* [YOUR TASK]: Put every line of the entries below into a JSON list of strings, one string per line, with blank lines left out. Don't include the pictures in your answer.

* [Pointing entries for text and elements]:
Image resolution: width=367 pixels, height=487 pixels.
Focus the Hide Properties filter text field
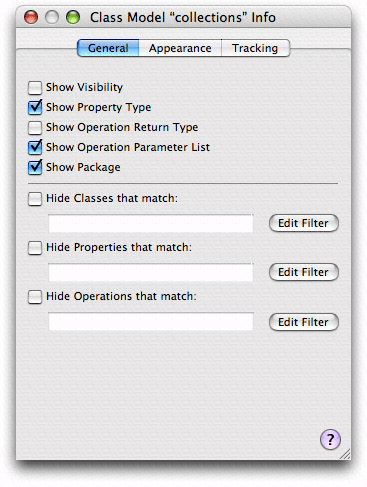point(151,272)
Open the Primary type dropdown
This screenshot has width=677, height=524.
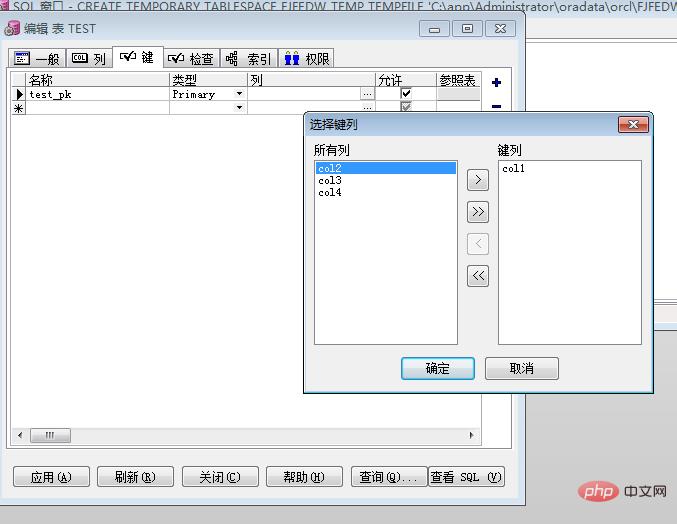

* [WORKED ANSWER]:
[
  "Image resolution: width=367 pixels, height=487 pixels.",
  "Focus the Hide Properties filter text field",
  "point(151,272)",
  "Open the Primary type dropdown",
  "This screenshot has width=677, height=524."
]